### [WORK TO COMPLETE]
Please gather every line from the records below that contains the string "mode". Case counts.

### [RAW RECORDS]
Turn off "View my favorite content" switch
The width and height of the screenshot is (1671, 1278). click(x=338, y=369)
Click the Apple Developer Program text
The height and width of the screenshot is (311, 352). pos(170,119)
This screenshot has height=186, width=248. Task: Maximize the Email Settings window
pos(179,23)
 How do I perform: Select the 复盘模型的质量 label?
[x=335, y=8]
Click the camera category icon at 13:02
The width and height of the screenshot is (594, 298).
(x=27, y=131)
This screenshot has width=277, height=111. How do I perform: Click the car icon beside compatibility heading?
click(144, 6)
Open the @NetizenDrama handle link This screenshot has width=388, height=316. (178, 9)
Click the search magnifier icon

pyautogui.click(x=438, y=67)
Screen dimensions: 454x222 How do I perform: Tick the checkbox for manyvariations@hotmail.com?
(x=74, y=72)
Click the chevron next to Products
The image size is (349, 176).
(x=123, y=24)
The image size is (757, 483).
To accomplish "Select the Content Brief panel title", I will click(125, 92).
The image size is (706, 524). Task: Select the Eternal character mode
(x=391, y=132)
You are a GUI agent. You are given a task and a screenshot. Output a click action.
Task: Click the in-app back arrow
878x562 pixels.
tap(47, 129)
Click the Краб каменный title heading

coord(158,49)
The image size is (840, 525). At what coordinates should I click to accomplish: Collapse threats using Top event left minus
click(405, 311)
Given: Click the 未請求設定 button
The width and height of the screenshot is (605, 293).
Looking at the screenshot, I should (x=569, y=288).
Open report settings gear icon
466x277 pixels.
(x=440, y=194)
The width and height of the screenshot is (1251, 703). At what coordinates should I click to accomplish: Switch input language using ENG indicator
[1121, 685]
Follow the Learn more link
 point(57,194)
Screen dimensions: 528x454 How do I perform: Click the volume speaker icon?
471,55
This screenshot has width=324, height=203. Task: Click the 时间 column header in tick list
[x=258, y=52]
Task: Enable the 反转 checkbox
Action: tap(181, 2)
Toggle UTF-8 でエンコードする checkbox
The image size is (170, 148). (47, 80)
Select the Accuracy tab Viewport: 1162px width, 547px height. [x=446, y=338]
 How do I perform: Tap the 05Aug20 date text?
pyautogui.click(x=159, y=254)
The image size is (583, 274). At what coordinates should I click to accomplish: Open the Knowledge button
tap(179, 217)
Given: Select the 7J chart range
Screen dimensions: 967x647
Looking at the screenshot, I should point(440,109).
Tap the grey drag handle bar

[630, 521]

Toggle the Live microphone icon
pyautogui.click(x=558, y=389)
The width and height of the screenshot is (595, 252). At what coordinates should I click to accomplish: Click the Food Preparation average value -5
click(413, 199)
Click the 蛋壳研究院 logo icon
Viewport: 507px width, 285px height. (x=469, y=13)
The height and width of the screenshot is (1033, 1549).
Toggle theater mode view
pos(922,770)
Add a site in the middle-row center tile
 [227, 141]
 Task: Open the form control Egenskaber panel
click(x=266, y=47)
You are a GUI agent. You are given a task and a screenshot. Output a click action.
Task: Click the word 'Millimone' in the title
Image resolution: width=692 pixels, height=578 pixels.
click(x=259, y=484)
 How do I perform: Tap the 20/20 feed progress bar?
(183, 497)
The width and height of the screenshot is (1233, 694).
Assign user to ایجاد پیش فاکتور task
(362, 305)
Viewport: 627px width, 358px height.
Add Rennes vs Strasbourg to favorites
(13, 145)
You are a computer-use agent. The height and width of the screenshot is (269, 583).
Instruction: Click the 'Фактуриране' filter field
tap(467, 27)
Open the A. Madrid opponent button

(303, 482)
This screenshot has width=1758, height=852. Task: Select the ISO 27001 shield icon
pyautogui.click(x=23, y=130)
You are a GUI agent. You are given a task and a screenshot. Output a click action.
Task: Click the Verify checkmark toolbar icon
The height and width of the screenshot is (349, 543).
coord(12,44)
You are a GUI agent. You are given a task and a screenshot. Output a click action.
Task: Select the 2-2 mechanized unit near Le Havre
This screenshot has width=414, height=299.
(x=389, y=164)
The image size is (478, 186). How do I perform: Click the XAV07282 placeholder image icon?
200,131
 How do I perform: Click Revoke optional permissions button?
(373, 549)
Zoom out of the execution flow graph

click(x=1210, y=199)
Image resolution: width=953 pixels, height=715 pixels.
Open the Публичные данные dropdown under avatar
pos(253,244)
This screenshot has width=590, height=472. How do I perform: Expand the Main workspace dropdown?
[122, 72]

### [RESPONSE TO THE TASK]
The image size is (706, 524). Task: Select the Eternal character mode
Toggle theater mode view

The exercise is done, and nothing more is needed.